§ **The problem**
From the listing below, please restate exactly the lines beginning at the one with "Where should I" and ending at the one with "Given: Click the Title bar text input field", both included, and skip the pictures.

§ **Records for this exercise**
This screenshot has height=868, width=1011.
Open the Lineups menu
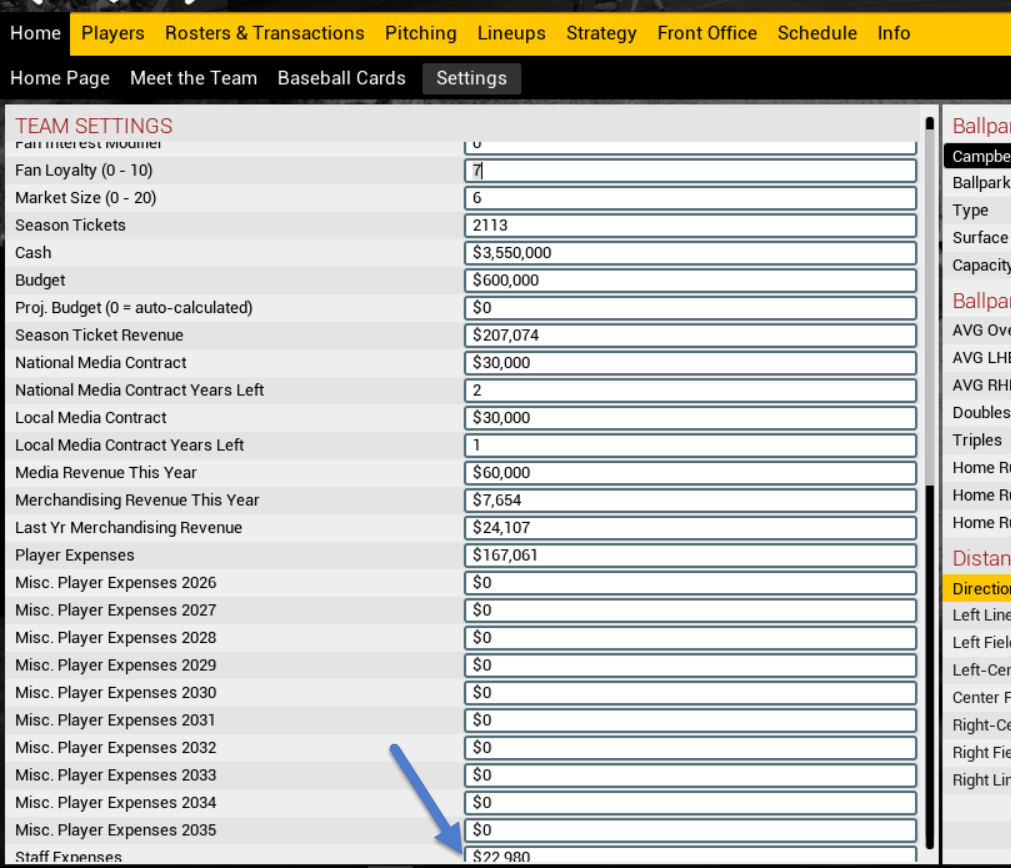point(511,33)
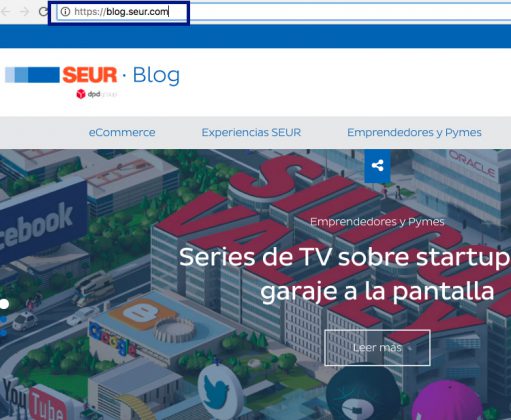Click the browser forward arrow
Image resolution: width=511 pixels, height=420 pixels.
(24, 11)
==
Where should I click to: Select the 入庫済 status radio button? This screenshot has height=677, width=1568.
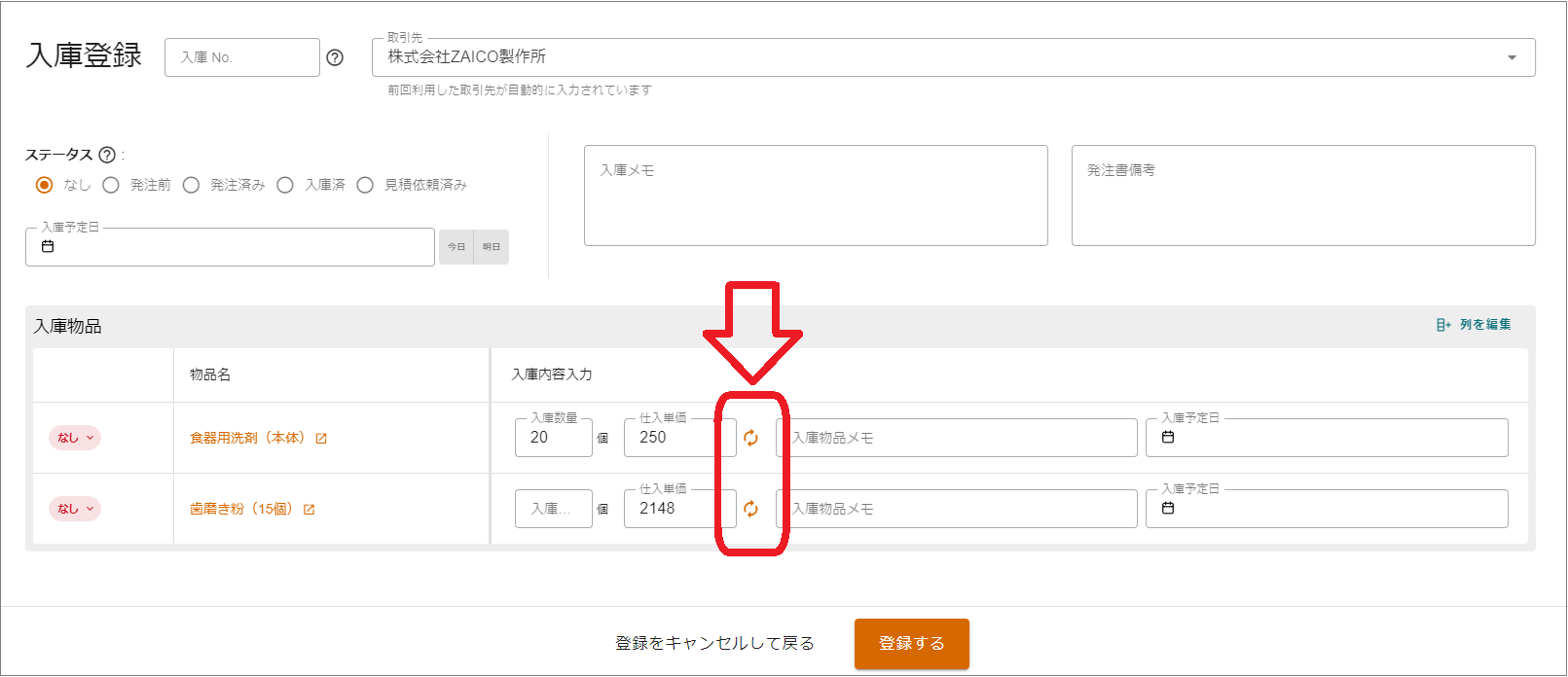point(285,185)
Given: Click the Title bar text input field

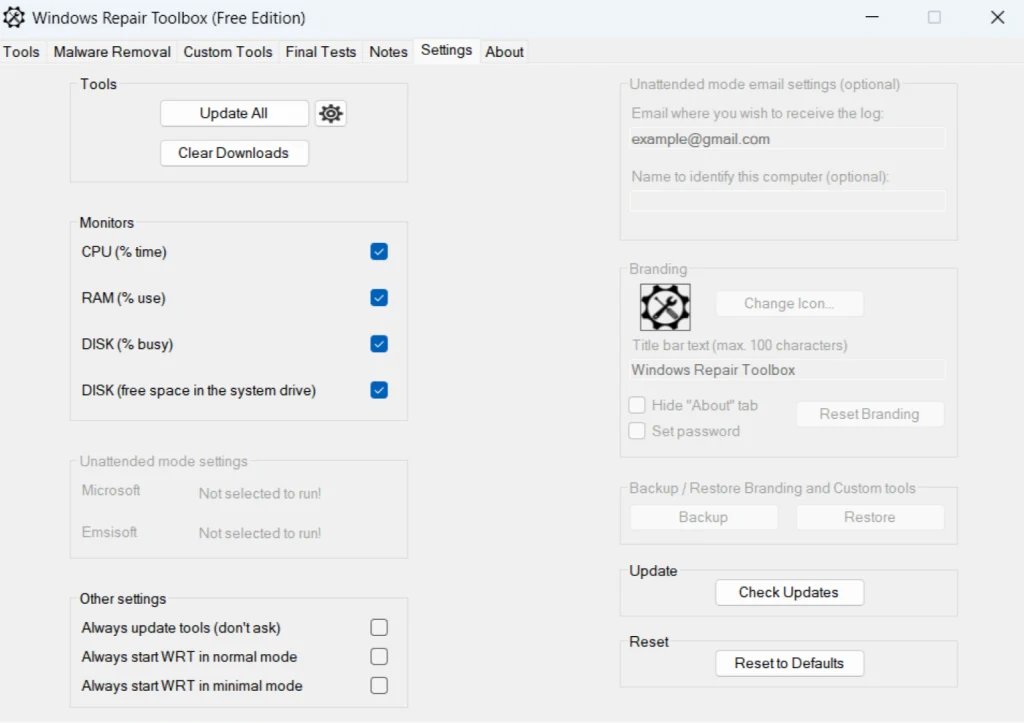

§ **Problem solution**
Where should I click to: Select the 入庫済 status radio button? This screenshot has height=677, width=1568.
point(285,185)
Given: Click the Title bar text input field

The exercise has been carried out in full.